In this month’s blog, we will be discussing the topic of lifting and the reasons for how and why injuries can occur when performing this common every day task. Low back and neck injuries are commonly reported to doctors’ offices and physiotherapy clinics after a bout of repeated lifting or lifting something heavy or awkward. Is the task itself the problem? Is there a “proper” way to lift?
There is uncertainty in the scientific literature as to an optimum technique for lifting. Though lifting injuries are common, the task of lifting itself may not be the problem. Instead the problem may lie in the person’s inability to tolerate repetitive or heavy loads when performing the task. Essentially, injury results when the body’s tolerance to the load is exceeded, regardless of the technique used to lift. However, during your recovery from injury it may be that modifying your lifting technique may allow you to complete this task while avoiding re-aggravation of your symptoms. Your physiotherapist can guide you as to how soon and how much you should lift, as well as how to best approach these tasks again.
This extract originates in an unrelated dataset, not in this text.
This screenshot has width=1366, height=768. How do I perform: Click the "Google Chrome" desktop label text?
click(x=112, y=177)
It has been shown that total spinal loads during lifting are very similar between the stoop and squat techniques. However, the distribution of these loads is different between the two techniques. The most consistent finding for reducing spinal loads is the load proximity to the body, with the lowest spinal loads occurring when lifting an object between the feet. Other factors that increase your risk of injury during lifting, unrelated to technique, include:
- Lifting while fatigued
- Large fluctuations in the total amount of load lifted day-to-day. For example, if you’ve been required to lift 15lbs occasionally throughout the day and then are required to lift 50+ lbs more frequently the next day/week, you are at increased risk for injury
Therefore, what is important is maintaining a certain level of conditioning and strength as well as recognizing your load tolerance.
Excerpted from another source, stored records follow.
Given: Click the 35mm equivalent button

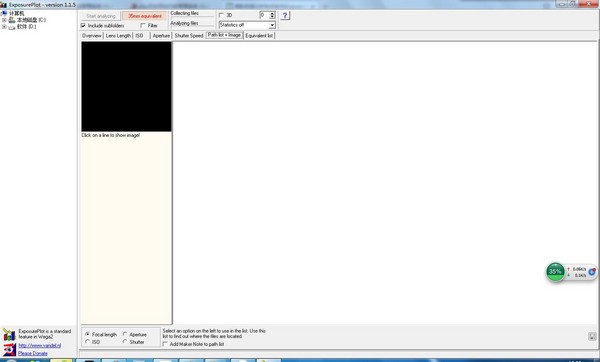Looking at the screenshot, I should [145, 16].
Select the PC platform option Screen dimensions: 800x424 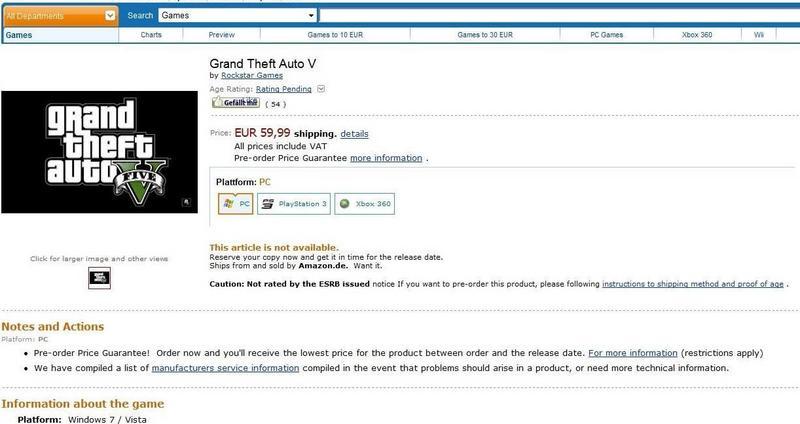pyautogui.click(x=236, y=204)
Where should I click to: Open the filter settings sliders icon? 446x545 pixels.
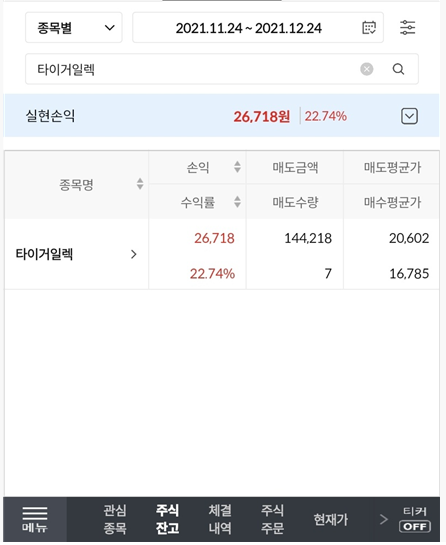(x=407, y=28)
- Know the object’s weight
- Plan a clear path
- Use a full grip to lift (not just a few fingers)
- Don’t obstruct your vision when carrying
- Don’t jerk or lift quickly
- Push a load rather than pulling if possible
- Wear proper footwear
So, is the stoop or squat technique better for lifting? The answer is “it depends.” Some patients with hip restrictions (for example, after a hip replacement) are not allowed to flex their hips past 90 degrees which prohibits them from squatting. Some patients have spinal conditions that worsen with flexion loads which prohibits them from using the stoop technique. If in doubt, check with your physiotherapist to see which technique would be ideal for you. Whichever technique is ideal for you, be sure to strengthen the specific muscles required for the technique. And keep the load as close to your body as possible!